EXERCISE REQUIREMENTS: In the data below, find every line with the word "Task" and copy it out.

INFORMATION SHOWN:
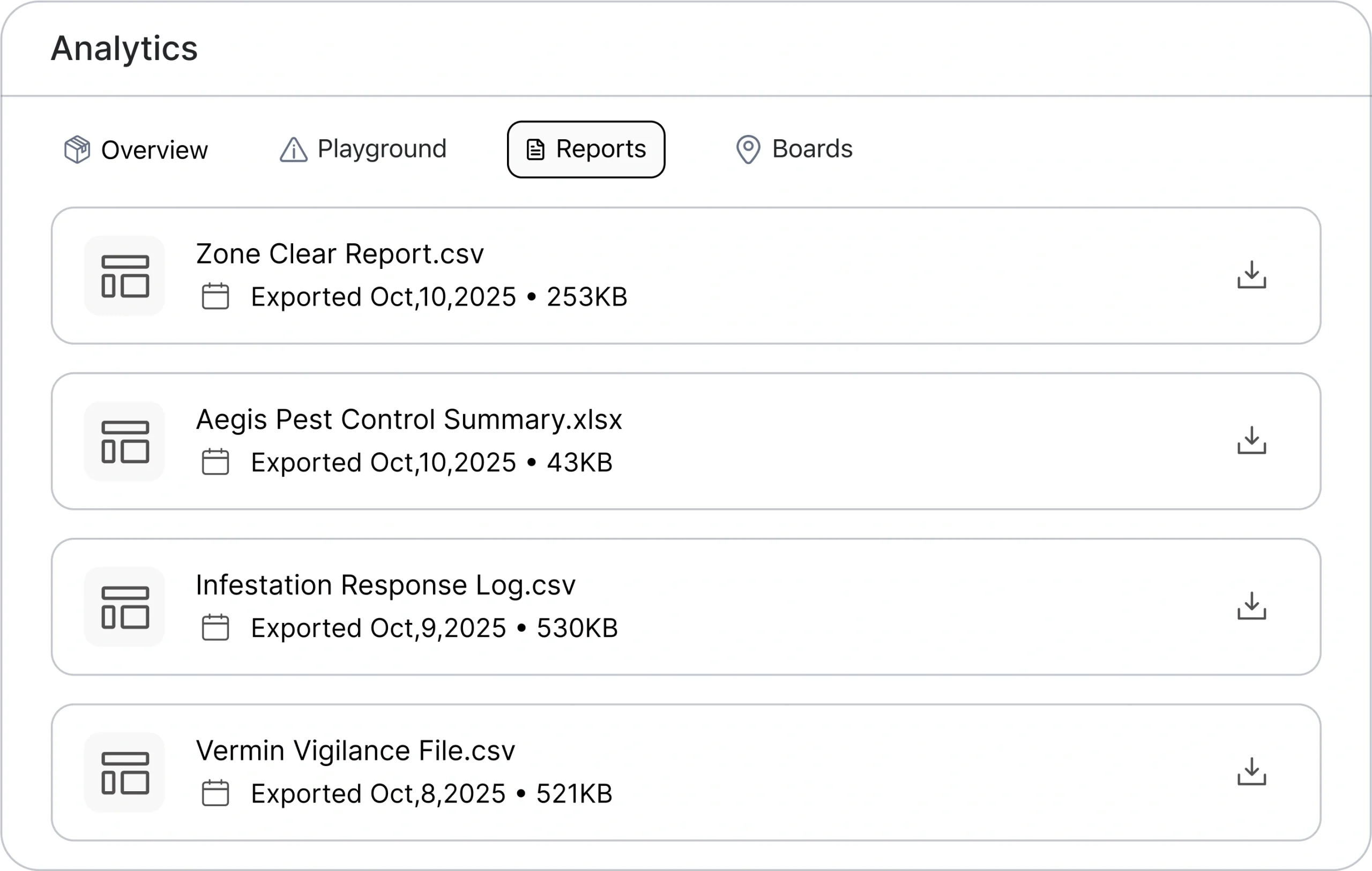Click the Exported Oct,9,2025 530KB text
This screenshot has width=1372, height=871.
tap(434, 628)
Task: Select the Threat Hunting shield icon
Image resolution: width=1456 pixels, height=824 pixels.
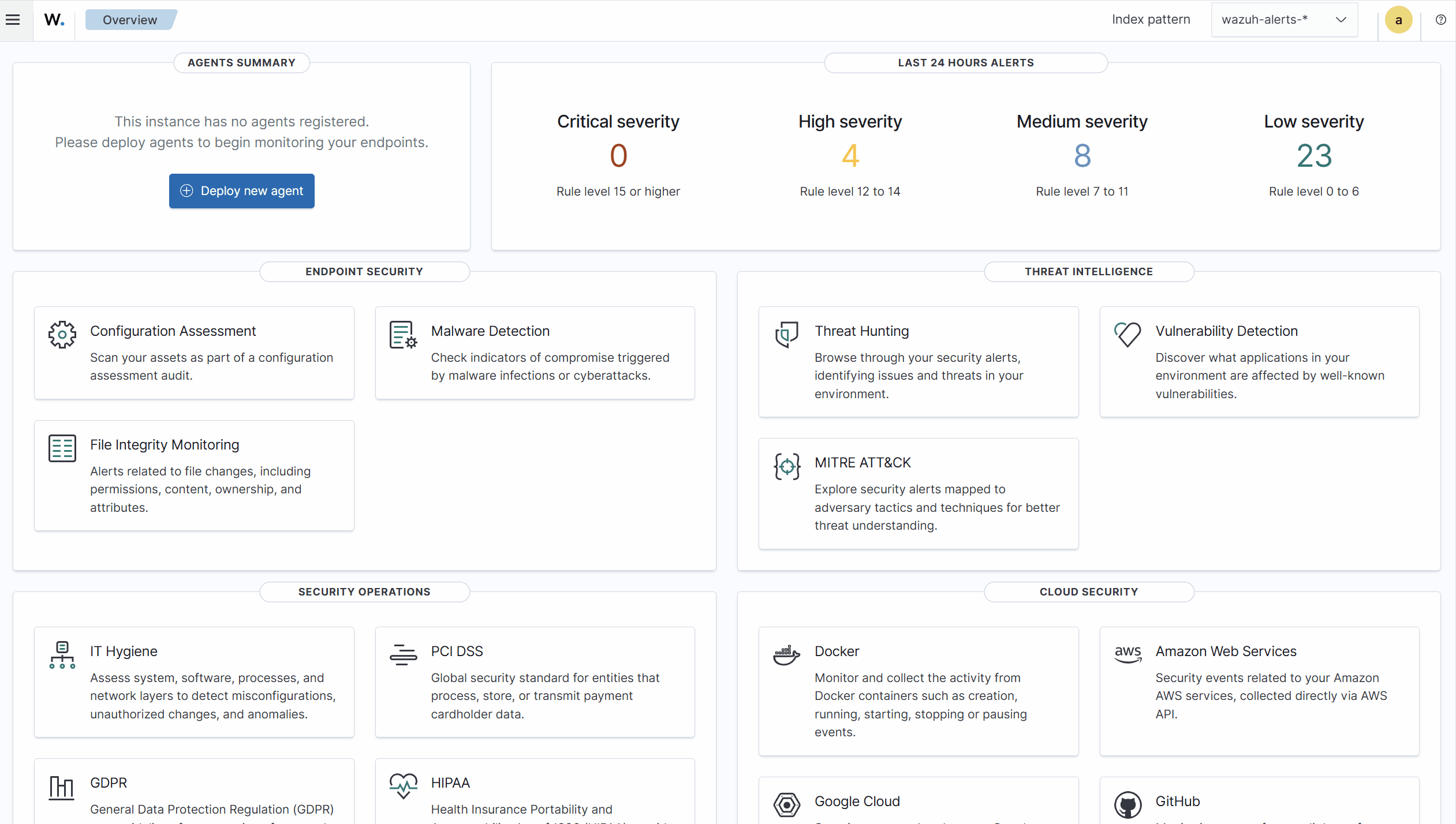Action: (786, 334)
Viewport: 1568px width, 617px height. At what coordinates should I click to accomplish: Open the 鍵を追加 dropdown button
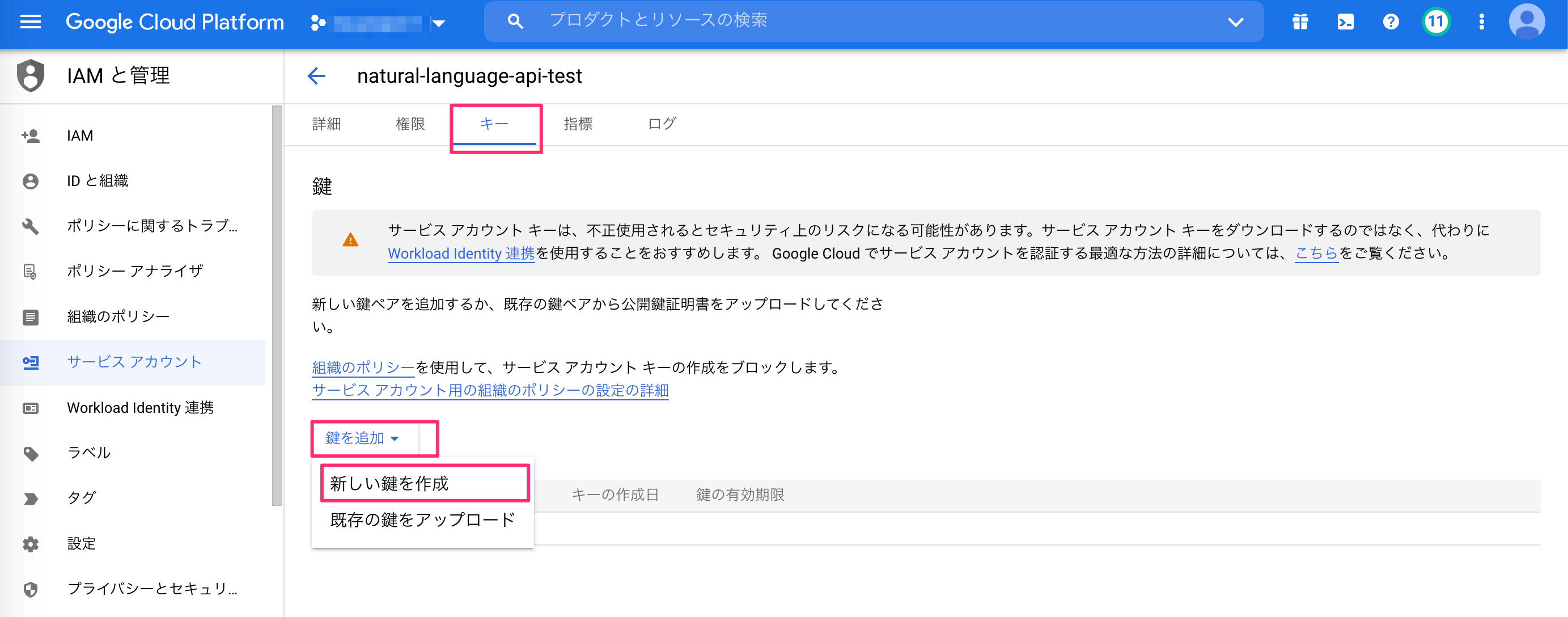click(x=363, y=438)
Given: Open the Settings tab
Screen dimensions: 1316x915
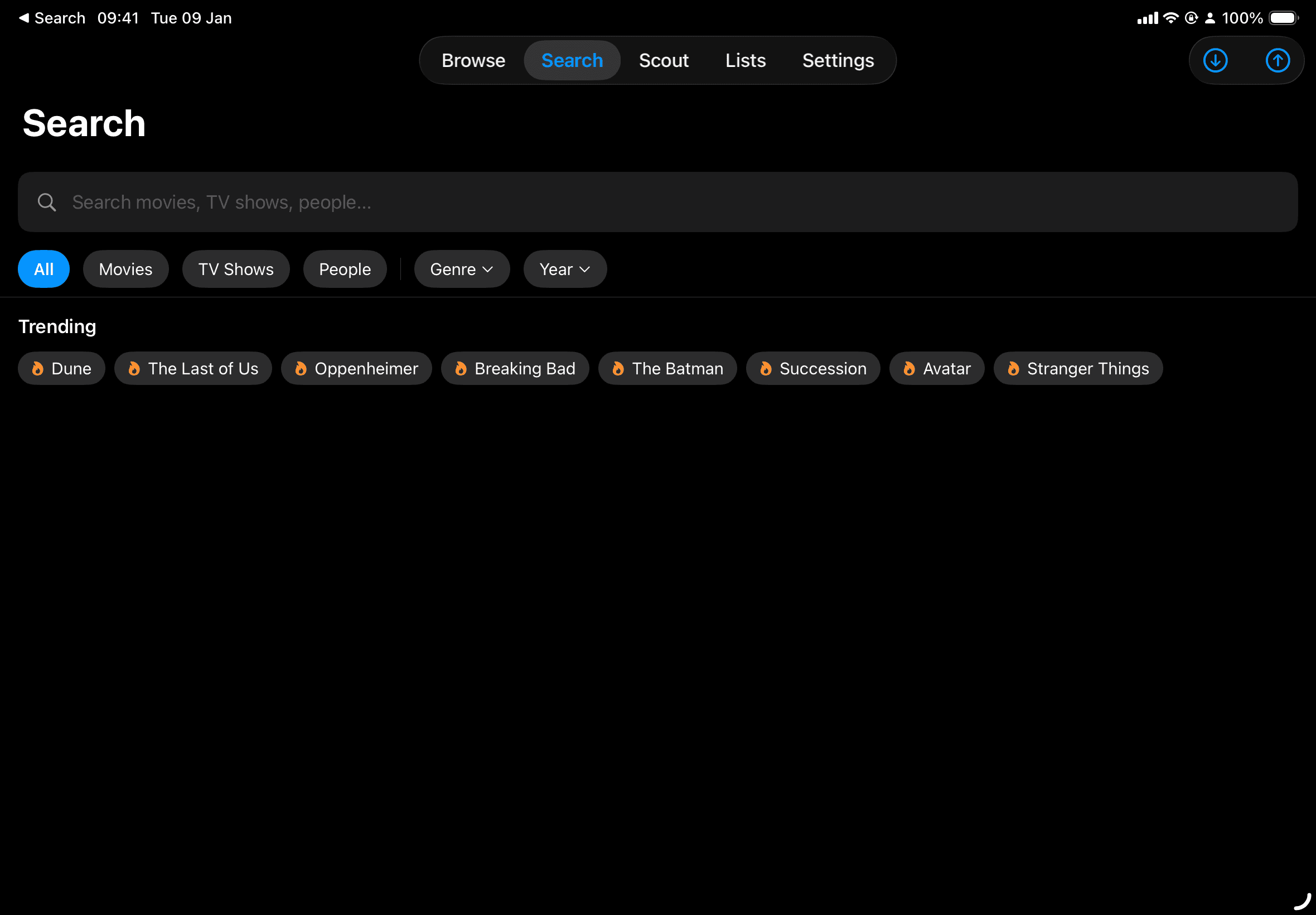Looking at the screenshot, I should (838, 60).
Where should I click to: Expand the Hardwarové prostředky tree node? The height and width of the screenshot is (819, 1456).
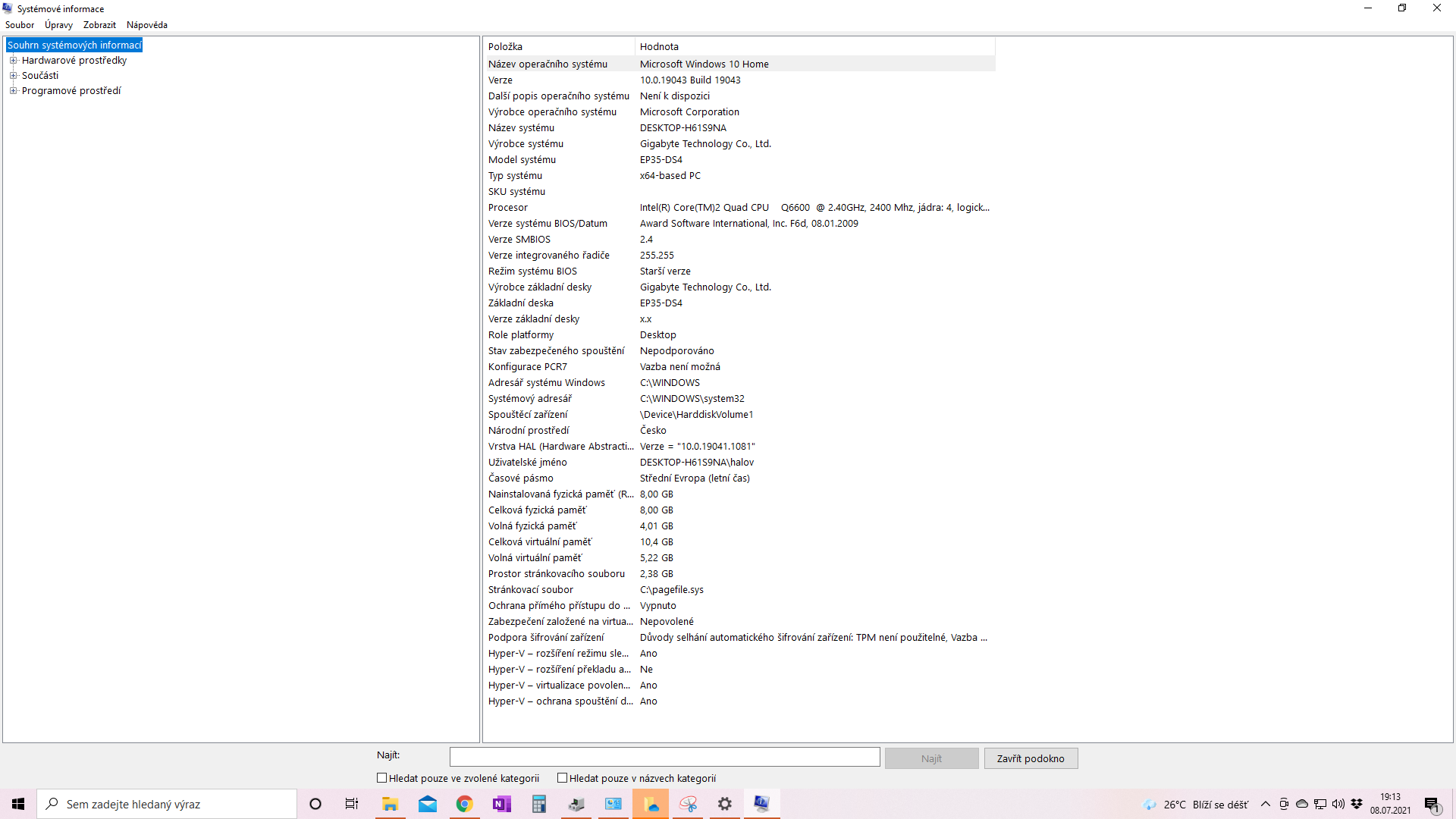pos(13,61)
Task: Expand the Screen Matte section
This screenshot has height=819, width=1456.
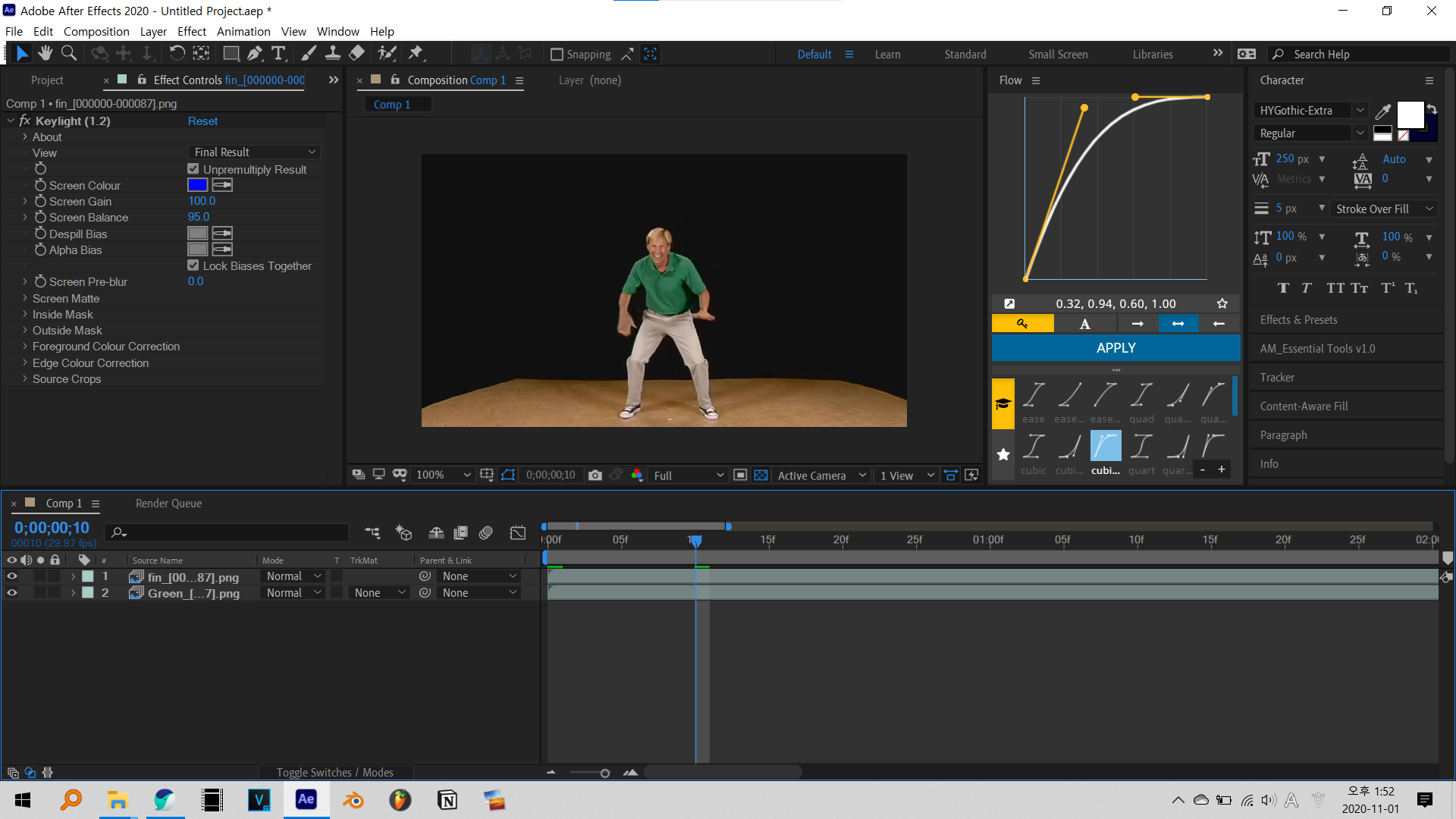Action: pos(25,298)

WRITTEN ANSWER:
Task: Select the Threat Hunting shield icon
Task: Expand the Screen Matte section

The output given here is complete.